- DOCUMENT SECTION
-- Begin --

I’m an extrovert. I’m so extroverted that on my Myer’s Brigg’s typology indicator I scored 21 for being an extrovert and 0 for being an introvert. I didn’t even know that was possible, but if you ask my roomate, her response would be something along the lines of “I don’t know Deborah, have you ever met yourself?” So, when I moved into an intentional community for adults who have various forms of developmental disabilities, it was safe to say that I knew a whole lot about talking and was basically oblivious to what silence was.
When I first moved into L’Arche, I quickly became aware of how technology nagged me and distracted me from real relationships with real people. I’m ashamed to say that my cell phone often was more important to me than live conversations in those early days. Sometimes it is still a challenge when I’m sitting in the living room with four adults who are not necessarily intellectually stimulating and repeat the same phrases over and over to not glance at a Facebook message or text a theologian-friend instead of engaging in their life style.

-- End --

- DATA SUPPLIED

-- Begin --

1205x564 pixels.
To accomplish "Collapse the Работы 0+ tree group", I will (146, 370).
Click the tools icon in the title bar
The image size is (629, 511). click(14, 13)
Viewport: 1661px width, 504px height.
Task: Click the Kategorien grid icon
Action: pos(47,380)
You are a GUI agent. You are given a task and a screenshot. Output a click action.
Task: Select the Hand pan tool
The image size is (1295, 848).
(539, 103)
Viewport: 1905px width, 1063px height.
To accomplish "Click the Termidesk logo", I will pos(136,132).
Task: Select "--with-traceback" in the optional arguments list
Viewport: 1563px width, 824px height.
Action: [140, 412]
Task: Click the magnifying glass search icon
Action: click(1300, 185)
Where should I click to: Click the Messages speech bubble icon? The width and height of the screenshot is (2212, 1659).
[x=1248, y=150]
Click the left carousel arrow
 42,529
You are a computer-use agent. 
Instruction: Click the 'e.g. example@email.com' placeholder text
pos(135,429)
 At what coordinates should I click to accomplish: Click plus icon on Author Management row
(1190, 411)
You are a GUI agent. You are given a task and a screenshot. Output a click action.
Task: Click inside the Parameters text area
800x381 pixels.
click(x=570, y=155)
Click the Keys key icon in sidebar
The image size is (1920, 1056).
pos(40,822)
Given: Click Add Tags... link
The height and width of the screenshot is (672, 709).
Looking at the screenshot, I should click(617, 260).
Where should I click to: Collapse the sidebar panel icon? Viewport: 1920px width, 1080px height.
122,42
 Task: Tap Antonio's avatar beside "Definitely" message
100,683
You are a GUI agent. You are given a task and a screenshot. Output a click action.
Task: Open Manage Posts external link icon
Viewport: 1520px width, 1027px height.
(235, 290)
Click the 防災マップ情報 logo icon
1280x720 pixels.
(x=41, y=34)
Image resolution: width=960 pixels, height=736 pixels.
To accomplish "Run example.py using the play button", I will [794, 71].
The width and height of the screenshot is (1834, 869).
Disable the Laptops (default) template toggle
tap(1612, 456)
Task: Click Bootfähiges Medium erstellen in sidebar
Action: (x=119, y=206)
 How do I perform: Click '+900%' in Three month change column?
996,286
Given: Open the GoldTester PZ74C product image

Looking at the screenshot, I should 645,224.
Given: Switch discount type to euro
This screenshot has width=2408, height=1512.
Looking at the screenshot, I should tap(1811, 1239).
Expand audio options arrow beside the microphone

-- End --

- DIRECTIVES
[a] Copy out the rows word for word, from the one containing "Click the tools icon in the title bar" down to the one containing "Action: (x=119, y=206)".
[b] Continue the essay about an extrovert living at L'Arche from where it stops.

- ANSWERS TO THE PROBLEMS
[a]
Click the tools icon in the title bar
The image size is (629, 511). click(14, 13)
Viewport: 1661px width, 504px height.
Task: Click the Kategorien grid icon
Action: pos(47,380)
You are a GUI agent. You are given a task and a screenshot. Output a click action.
Task: Select the Hand pan tool
The image size is (1295, 848).
(539, 103)
Viewport: 1905px width, 1063px height.
To accomplish "Click the Termidesk logo", I will pos(136,132).
Task: Select "--with-traceback" in the optional arguments list
Viewport: 1563px width, 824px height.
Action: [140, 412]
Task: Click the magnifying glass search icon
Action: click(1300, 185)
Where should I click to: Click the Messages speech bubble icon? The width and height of the screenshot is (2212, 1659).
[x=1248, y=150]
Click the left carousel arrow
 42,529
You are a computer-use agent. 
Instruction: Click the 'e.g. example@email.com' placeholder text
pos(135,429)
 At what coordinates should I click to accomplish: Click plus icon on Author Management row
(1190, 411)
You are a GUI agent. You are given a task and a screenshot. Output a click action.
Task: Click inside the Parameters text area
800x381 pixels.
click(x=570, y=155)
Click the Keys key icon in sidebar
The image size is (1920, 1056).
pos(40,822)
Given: Click Add Tags... link
The height and width of the screenshot is (672, 709).
Looking at the screenshot, I should click(617, 260).
Where should I click to: Collapse the sidebar panel icon? Viewport: 1920px width, 1080px height.
122,42
 Task: Tap Antonio's avatar beside "Definitely" message
100,683
You are a GUI agent. You are given a task and a screenshot. Output a click action.
Task: Open Manage Posts external link icon
Viewport: 1520px width, 1027px height.
(235, 290)
Click the 防災マップ情報 logo icon
1280x720 pixels.
(x=41, y=34)
Image resolution: width=960 pixels, height=736 pixels.
To accomplish "Run example.py using the play button", I will [794, 71].
The width and height of the screenshot is (1834, 869).
Disable the Laptops (default) template toggle
tap(1612, 456)
Task: Click Bootfähiges Medium erstellen in sidebar
Action: (x=119, y=206)

[b]
Being at L’Arche has been a journey into simplicity. It’s been about finding my true spiritual center while also walking with the “least of these” – the poor whom Jesus often told us to love and care for. In particular, one relationship has really transformed my life – my friendship with a middle-aged man named Christopher.
Christopher came to our community 25 years ago when he was about my age (I just turned 23). Christopher is legally blind and also is non-verbal. Growing up, Christopher would never be able to speak his first word, learn how to eat a sandwich on his own, or take his first steps unsupported. I have lived in community for the past 4 years of my life in different ways. First I lived on the Tyndale residence – an intense community of likeminded believers who prayed and worshiped together often. Then, I moved to a Mennonite seminary in the states that was big on intentional living and we even took courses preparing ourselves for this possibility. Yet, nothing in those four years would have prepared me to understand how to live in community with someone who is non-verbal. To me, community seemed to be getting together with a group of people who have similar interests and hobbies to yours and who want to share life by living and serving together. Yet, how was I supposed to find anything in common with a man twice my age who didn’t say a single word?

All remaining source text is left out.